_EXCERPTED TEXT_:
====

Page 1 of 1

Method of 'whitelisting' various characters then replacing any characters in strings that don't match?

Posted: 21 Sep 2019 02:51
by koko
From what I can tell a program I'm sending files to has trouble processing certain Unicode characters in filenames (not special characters or even things like umlauts but for eg alternate Unicode solidus characters). Ideally I thought it would be useful if a whitelist of characters could be defined in batch that could be checked against any variable and if any characters are found in the variable that don't match the whitelist they'd be replaced.

I know the reverse is possible: defining characters one wants to be replaced, but that could be a very long list given how many potential Unicode characters there are.

Is this possible?

Re: Method of 'whitelisting' various characters then replacing any characters in strings that don't match?

Posted: 21 Sep 2019 19:46
by koko
Just realized I could bypass the output naming directly by the program and instead name it something safe temporarily before using ren to rename the output afterward to the proper string with all characters intact. Obvious in hindsight.

Though if there was such a method as described in the OP I'd certainly still be interested.

Re: Method of 'whitelisting' various characters then replacing any characters in strings that don't match?

Posted: 22 Sep 2019 01:38
by penpen
koko wrote:
21 Sep 2019 02:51
I know the reverse is possible: defining characters one wants to be replaced, but that could be a very long list given how many potential Unicode characters there are.
Do you know for sure, that the Blacklist is shorter?
How many characters are in that list?
With which characters does that program exactly has issues?
Please use "U+"-notation (so U+002F is the SOLIDUS character '/') and ranges (for example U+0000 - U+1FFFFF) where possible.
koko wrote:
21 Sep 2019 02:51
Is this possible?
It should be possible, but the method highly depends on the characters and their amount in that blacklist.


penpen

Re: Method of 'whitelisting' various characters then replacing any characters in strings that don't match?

Posted: 22 Sep 2019 03:07
by koko
penpen wrote:
22 Sep 2019 01:38
Do you know for sure, that the Blacklist is shorter? How many characters are in that list?

It should be possible, but the method highly depends on the characters and their amount in that blacklist.
Just so I understand we're referring to the same thing, did you mean 'do you know for sure that the blacklist is longer'? As the initial thinking was whether a whitelist is potentially possible as opposed to a blacklist. (Although in the second post I realized a workaround so in this case I have a functional alternative but was still curious nonetheless).
penpen wrote:
22 Sep 2019 01:38
With which characters does that program exactly has issues?

====

_DATA ENTRIES_:

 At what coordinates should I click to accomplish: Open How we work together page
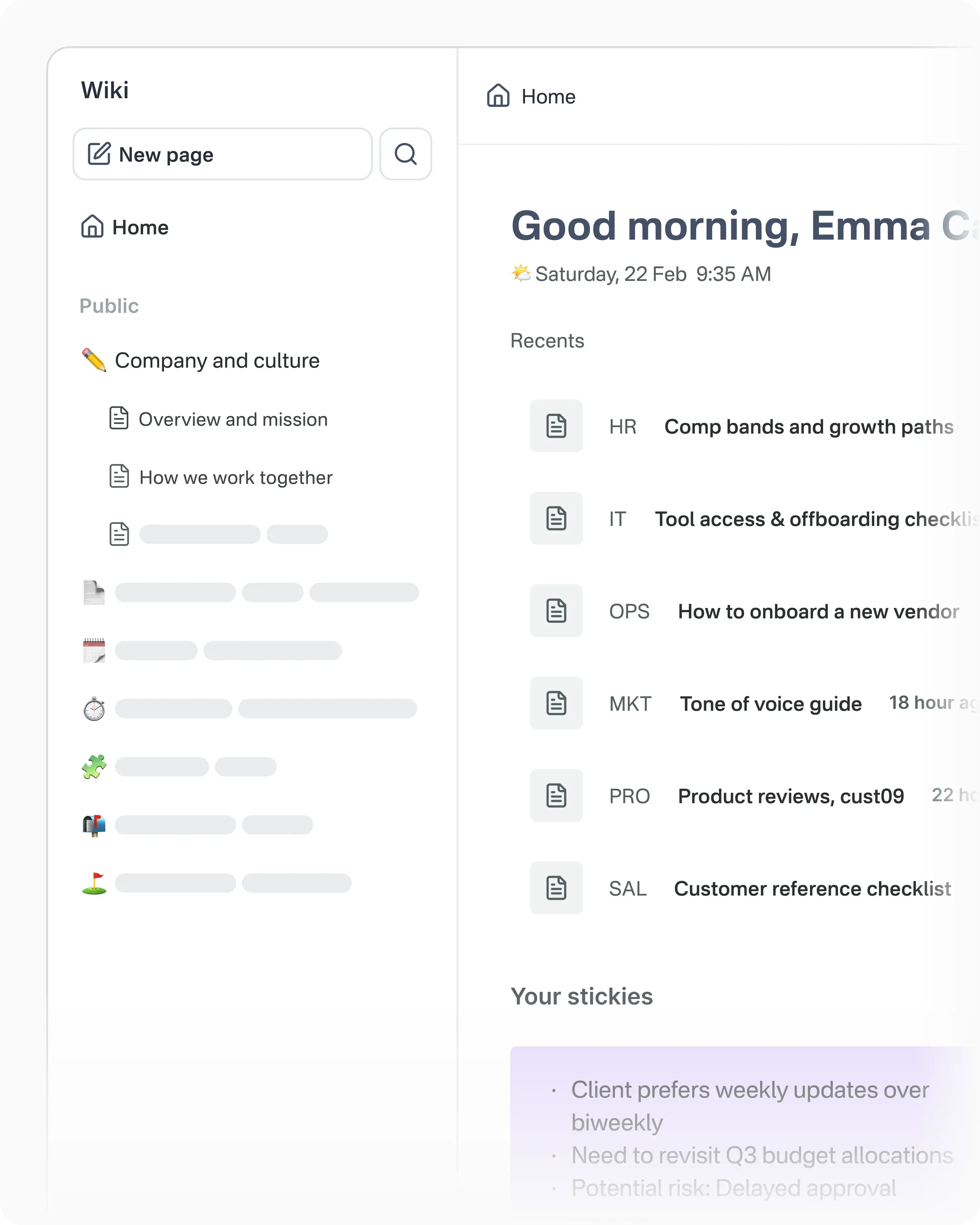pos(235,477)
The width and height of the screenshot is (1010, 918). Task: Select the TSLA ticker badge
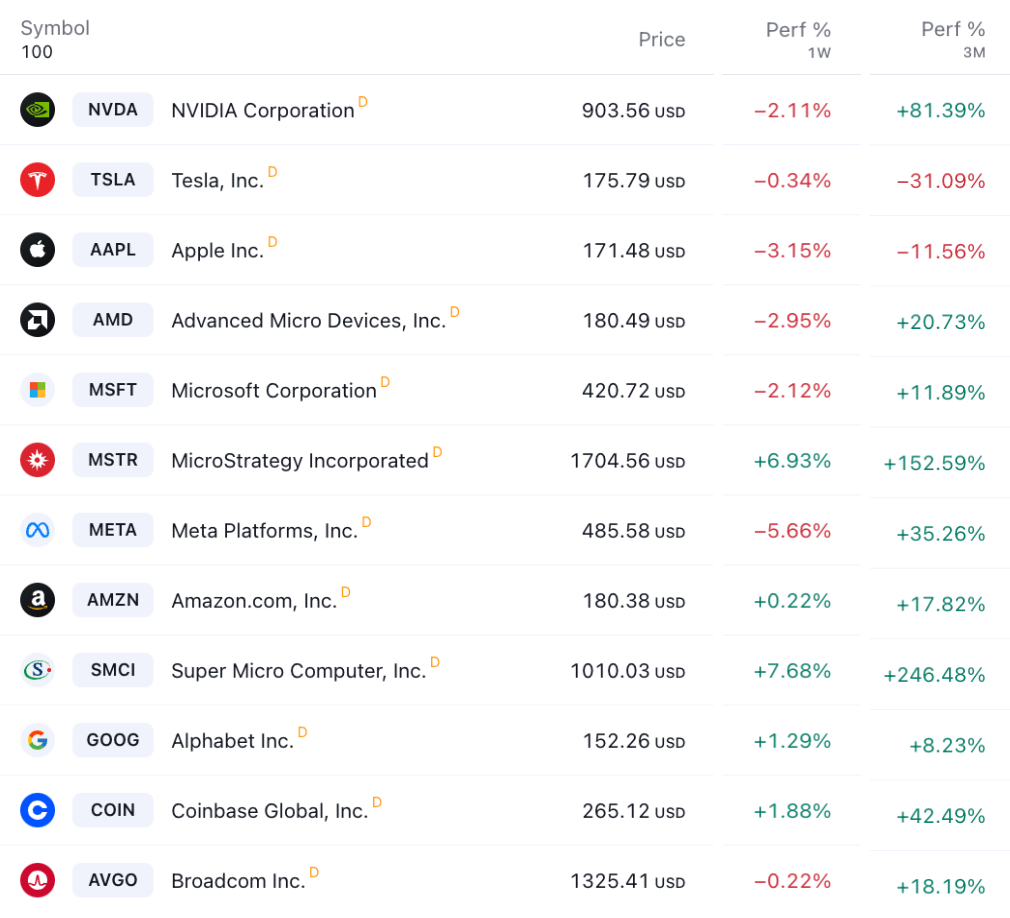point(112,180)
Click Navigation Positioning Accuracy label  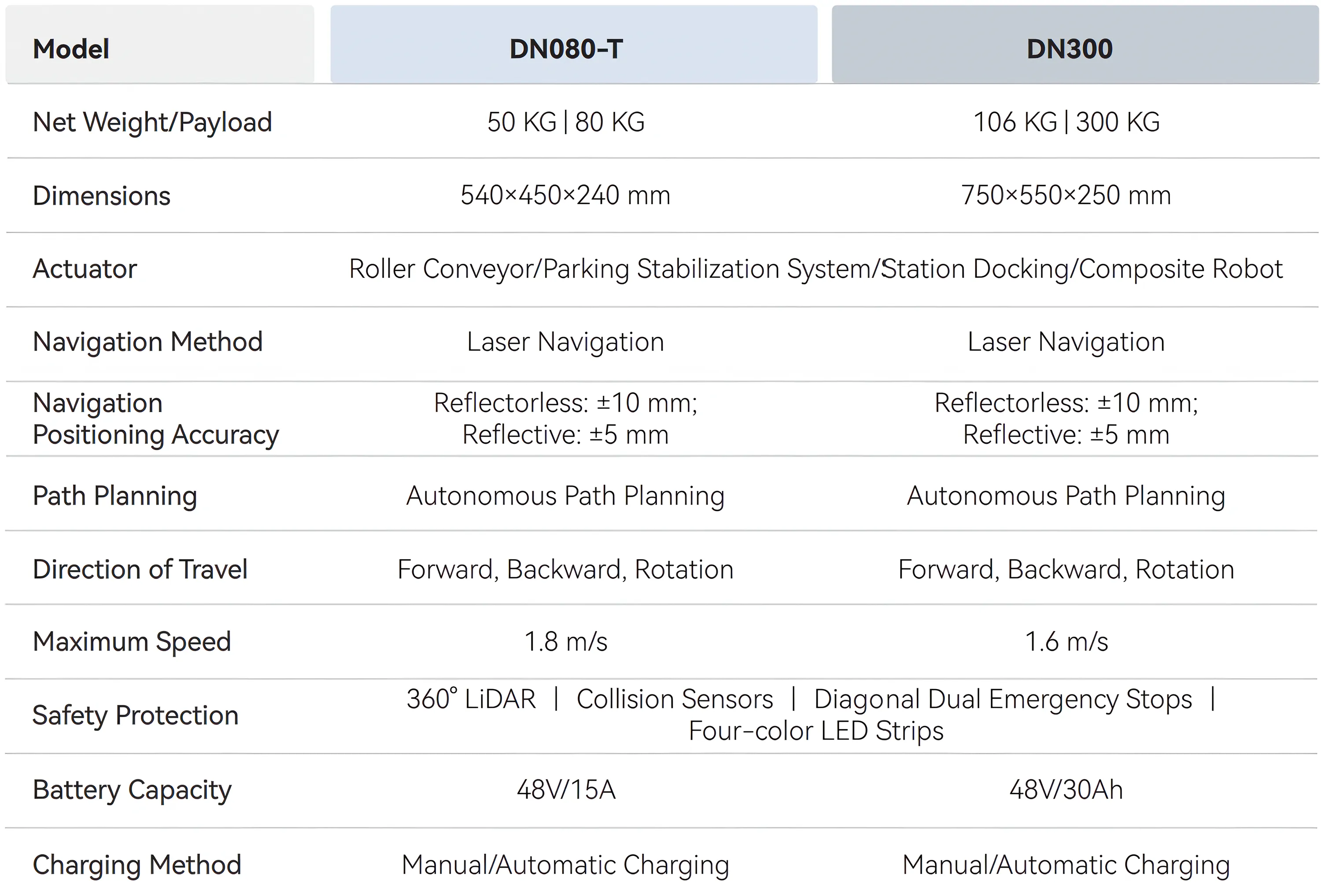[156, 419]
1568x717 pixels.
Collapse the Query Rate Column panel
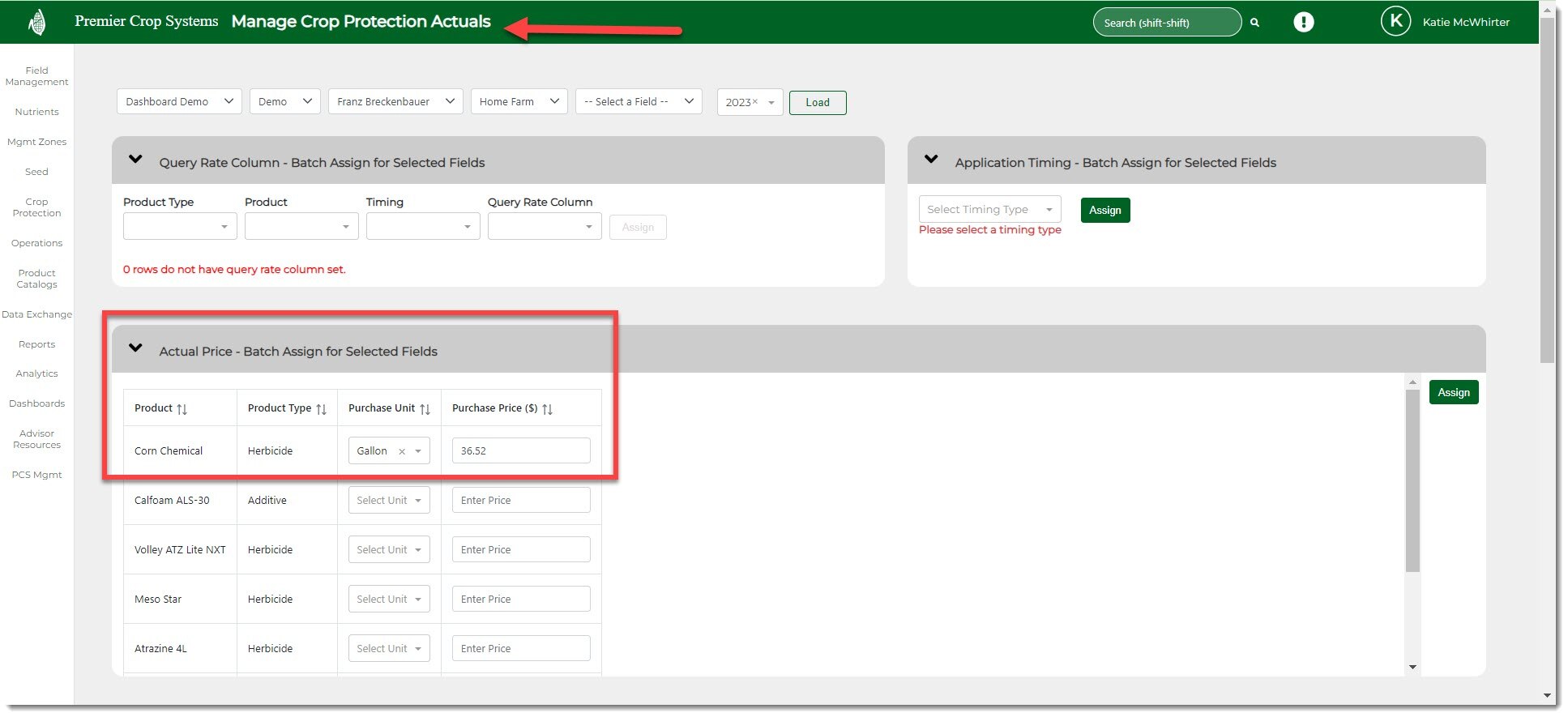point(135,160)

====

_REQUIREMENTS_: In the forum thread on whitelisting characters, what workaround did koko come up with in the second post?

_OUTPUT FOR THIS TASK_: Instead of letting the program name the output directly, koko would give it a safe temporary name and then use ren to rename it to the proper string with all characters intact.